Colleges should stick to academics and stop their infantilizing supervision of students’ dating lives, an authoritarian intrusion that borders on violation of civil liberties. Real crimes should be reported to the police, not to haphazard and ill-trained campus grievance committees.

When evil (as in sexual assault) is defined as that which makes you feel bad, in retrospect, then there is no language left to describe, or help defend against, true evil.

In a similar vein, Margaret Wente on the new campus sex puritans:

Sixty years ago, sexual behaviour among the young caused deep alarm among the puritanical religious right. Today, it causes deep alarm among the puritanical progressive left. Like their forebears, they are doing their best to restrict and regulate it.

This weekend, California Governor Jerry Brown signed a bill that makes universities redefine consensual sex. From now on, students must effectively obtain the “affirmative consent” of their partners, which must be “ongoing” every step of the way. Those accused of violating the consent rule will be judged on the preponderance of the evidence. Perpetrators face suspension or expulsion, and universities face heavy penalties for failure to enforce.

The new measure is designed to stem a tidal wave of rape on campus that, in fact, does not exist. (Violent crime, including sexual assault, has been in decline for 20 years.) Even so, universities across North America have set up vast new administrative apparatuses to deal with the crisis. Many of them have also expanded the meaning of “sexual violence” to include anything that makes you feel bad.

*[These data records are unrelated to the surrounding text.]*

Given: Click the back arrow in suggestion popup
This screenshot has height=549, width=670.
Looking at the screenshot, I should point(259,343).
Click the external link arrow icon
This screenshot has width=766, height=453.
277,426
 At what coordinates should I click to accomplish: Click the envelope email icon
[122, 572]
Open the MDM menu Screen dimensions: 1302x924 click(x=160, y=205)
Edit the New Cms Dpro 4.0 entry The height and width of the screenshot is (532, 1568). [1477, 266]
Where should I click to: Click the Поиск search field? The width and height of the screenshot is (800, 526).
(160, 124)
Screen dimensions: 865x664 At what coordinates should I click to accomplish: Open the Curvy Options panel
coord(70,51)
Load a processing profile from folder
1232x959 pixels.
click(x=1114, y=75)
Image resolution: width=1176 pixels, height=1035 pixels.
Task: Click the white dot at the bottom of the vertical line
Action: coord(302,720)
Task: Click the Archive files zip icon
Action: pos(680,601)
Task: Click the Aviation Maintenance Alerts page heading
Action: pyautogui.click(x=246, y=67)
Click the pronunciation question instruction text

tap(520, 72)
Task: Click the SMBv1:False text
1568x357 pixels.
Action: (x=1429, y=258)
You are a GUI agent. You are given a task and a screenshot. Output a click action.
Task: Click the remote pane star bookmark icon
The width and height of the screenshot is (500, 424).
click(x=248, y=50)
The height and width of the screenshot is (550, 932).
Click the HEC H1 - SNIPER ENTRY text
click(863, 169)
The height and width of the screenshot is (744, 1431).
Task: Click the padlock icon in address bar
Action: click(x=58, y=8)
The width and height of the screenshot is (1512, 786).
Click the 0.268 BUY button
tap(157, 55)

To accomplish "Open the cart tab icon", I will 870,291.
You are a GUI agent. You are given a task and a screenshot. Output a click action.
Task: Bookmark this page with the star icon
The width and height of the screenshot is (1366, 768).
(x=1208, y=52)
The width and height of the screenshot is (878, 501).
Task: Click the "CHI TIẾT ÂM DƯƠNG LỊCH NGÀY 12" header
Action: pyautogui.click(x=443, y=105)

Not dissimilar from the way the campus free speech movement of the sixties has morphed into the rule of progressive speech codes that stifle debate which veers away from progressive orthodoxy.

(As I posted recently, gay relationships among students also become embroiled in these star-chamber proceedings—On Campus, Absence of Due Process Extended to Gays.)

On Campus, Absence of Due Process Extended to Gays

Rape and lesser incidents of sexual misconduct on college campus must not be tolerated, but false accusations without due process for the accused, often leading to sanctions or being expelled and a public record that can’t be challenged, are not justice. That’s been true of male-female student relationships on campus (where charges often follow sex that occurred while both individuals were inebriated or stoned), and now it’s been extended to gays, as the Washington Post reports about a case at Brandeis.

The charges here, however, involve a couple that dated for two years and, after the breakup, one accused the other of violations such as staring too much at him while he was undressed in the bathroom, and kissing him while he was asleep and thus unable to consent (did I mention this was a two-year relationship)?

The accused, who was not entitled to legal counsel, was sanctioned by university officials but not expelled. But “he is incensed that his life was turned upside down with what he believes was flagrant disregard for his due-process rights. And he worries about how the sanctions might affect his future.” The accuser “is outraged that the university did not expel his ex-boyfriend.”

The Post reports:

The current and former college students describe themselves as victims of false accusations amid a national campaign — led by the White House — to stamp out sexual violence on campuses. While the federal push to increase awareness of sexual assault is aimed at keeping students safe and holding the nation’s colleges and universities accountable, some of the accused say the pressure on their schools has led to an unfair tipping of the scales against them.

Maybe these incidents should be left to the judicial system when there is evidence of an actual crime. Otherwise, students should learn they are expected to take responsibility for their actions, including bad relationship decisions and morning-after regrets.

More. “Wink” comments:

So many microaggressions! This article should have had a trigger warning. I feel violated and plan to sue.

Furthermore. From Philadelphia Magazine: “The battle over what constitutes sexual assault on college campuses is reaching new levels of absurdity.” You think? But don’t try to tell that to Sen. Claire McCaskill.